Several studies demonstrated that leptin responsiveness decreases with obesity, aging and neurodegenerative diseases, a phenomenon called leptin resistance. Leptin resistance affects a range of processes such as food intake, insulin sensitivity, inflammation and cognition. In obesity, leptin resistance leads to increased production of leptin by adipocytes and hyperleptinemia, in an attempt of the organism to compensate for low leptin responsiveness. Decreased leptin signaling in the CNS may be related to defective leptin transport across BBB, LepR downregulation and/or deficient leptin signaling downstream LepRs. Triglycerides can impair BBB leptin transport causing central leptin deficiency. Furthermore, it was recently demonstrated that triglycerides can cross the BBB to directly induce hypothalamic leptin and insulin receptor resistance, leading to decreased satiety and cognitive impairment in mice. Interestingly, triglycerides increased leptin binding in different brain regions, suggesting an allosteric or post-receptor rather than a competitive mechanism of inhibition of LepR signaling by triglycerides. In light of longitudinal studies linking increased mid-life triglyceride levels to the risk for AD, the above results suggest that triglycerides may contribute to AD pathogenesis and progression by suppressing leptin signaling in the brain. Deficient leptin transport across BBB by megalin leading to reduced leptin entry into the brain has also been described in aged mice and in mouse models of AD. At the intracellular level, leptin signaling is negatively regulated by the suppressor of SOCS3 and by the PTP1B. SOCS3 binds to LepR and JAK2 to inhibit their activities, whereas PTP1B dephosphorylates tyrosine residues deactivating LepR and JAK2. PTP1B have been linked to central leptin resistance in humans as well as in a variety of animal models of obesity and aging. SOCS3 and PTP1B were also found upregulated in the brains of AD mouse models and AD patients. Therefore, targeting PTP1B and SOCS3 may prove valuable to overcome central leptin resistance in obesity, aging, and AD [5].
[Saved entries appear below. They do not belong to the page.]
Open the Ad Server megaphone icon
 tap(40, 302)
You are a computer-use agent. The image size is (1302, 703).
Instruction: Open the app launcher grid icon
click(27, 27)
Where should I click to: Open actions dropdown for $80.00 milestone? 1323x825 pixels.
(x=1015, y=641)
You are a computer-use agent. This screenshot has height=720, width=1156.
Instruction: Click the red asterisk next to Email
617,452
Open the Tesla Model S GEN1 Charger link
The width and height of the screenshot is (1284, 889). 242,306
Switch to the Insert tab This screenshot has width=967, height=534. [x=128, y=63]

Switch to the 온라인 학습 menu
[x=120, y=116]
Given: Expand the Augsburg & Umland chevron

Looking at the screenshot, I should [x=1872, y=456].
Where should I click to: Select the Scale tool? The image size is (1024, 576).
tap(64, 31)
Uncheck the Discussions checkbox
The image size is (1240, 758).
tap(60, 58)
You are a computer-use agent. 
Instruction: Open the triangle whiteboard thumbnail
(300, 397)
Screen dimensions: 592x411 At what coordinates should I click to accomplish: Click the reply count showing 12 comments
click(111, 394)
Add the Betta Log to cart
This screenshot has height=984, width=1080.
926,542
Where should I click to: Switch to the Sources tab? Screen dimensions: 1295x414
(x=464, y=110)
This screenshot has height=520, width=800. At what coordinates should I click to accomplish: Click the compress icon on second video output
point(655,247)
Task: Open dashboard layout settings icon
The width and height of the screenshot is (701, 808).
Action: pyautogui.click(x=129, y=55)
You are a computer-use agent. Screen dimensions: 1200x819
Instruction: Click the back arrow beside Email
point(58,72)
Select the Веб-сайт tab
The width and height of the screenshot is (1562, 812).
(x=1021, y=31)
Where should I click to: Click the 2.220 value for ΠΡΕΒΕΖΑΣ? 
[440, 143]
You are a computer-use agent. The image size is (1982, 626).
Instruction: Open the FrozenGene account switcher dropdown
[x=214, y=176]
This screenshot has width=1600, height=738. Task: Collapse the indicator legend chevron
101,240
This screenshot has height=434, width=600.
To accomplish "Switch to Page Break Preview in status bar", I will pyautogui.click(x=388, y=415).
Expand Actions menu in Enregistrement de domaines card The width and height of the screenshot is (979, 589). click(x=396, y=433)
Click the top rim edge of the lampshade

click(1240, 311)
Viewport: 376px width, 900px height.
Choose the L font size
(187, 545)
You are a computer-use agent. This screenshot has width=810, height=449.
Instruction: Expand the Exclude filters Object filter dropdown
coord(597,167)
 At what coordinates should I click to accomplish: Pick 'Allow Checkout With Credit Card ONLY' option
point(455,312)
Leptin resistance refers to the states in which leptin fails to promote its anticipated effects, frequently coexisting with marked hyperleptinaemia. The assessment of leptin resistance encompasses diverse aspects. The standard biochemical marker for cellular LepRb action is leptin-induced STAT3 phosphorylation, and impairment of this induction is usually interpreted as an indication of leptin resistance. The measurement of the acute or chronic ability of exogenously-administered leptin to reduce body weight, adiposity and/or food intake is also used to estimate the sensitivity to leptin. Practically speaking, ‘leptin resistance’ is a broadly applied and context-dependent term with no universal, quantifiable and clinically useful definition. Since a major physiological function of leptin is to signal energy deficiency, the implications of hyperleptinaemia and the concomitant notion of ‘leptin resistance’ become controversial. Besides, much of the evidence for leptin resistance relies on pharmacological studies that use non-physiological doses or routes of leptin administration. A variety of arguments suggest that a ‘leptin resistance’ underlies the development of obesity; however, it has been also considered that leptin action naturally faces a ceiling effect, beyond which it promotes little additional effect. The concept of leptin resistance is also dependent on which of the biological effects of leptin are affected. The fact that in some forms of obesity there may be resistance to the anorectic and weight-reducing actions of leptin but preservation of hypertension led to the concept of selective leptin resistance [6].

Physiology of leptin:

Leptin is transported to various regions of the brain across the blood--brain barrier (BBB), and most of the actions of this adipokine on body weight are attributable to effects in the hypothalamus. However, leptin has additional pleiotropic functions in peripheral tissues. Leptin effects are mediated by binding to its receptor (ObR). Leptin receptors are expressed not only throughout the hypothalamus, the cortex and several other brain areas but also in peripheral tissues such as adipose tissue, heart, muscle, lung, intestine, liver and breast. Alternative splicing of the ObR mRNA and/or post-translational processing generates at least six isoforms of ObR: four short isoforms (ObRa, ObRc, ObRd and ObRf) with shortened intracellular tails, the secreted isoform (ObRe) that does not carry a transmembrane domain and the long isoform (ObRb). This isoform is considered the main functional receptor of leptin, since it is the isoform with the greater signaling capacity. Leptin binding to ObRb induces a series of intracellular signaling cascades, such as Janus tyrosine kinase family (JAK)/ signal transducer and activator of transcription (STAT), Ras/Raf/ MAPK, phosphatidylinositol 3-kinase (PI3K)/IRS and 5c-AMPactivated protein kinase (AMPK)/ acetyl-CoA carboxylase (ACC).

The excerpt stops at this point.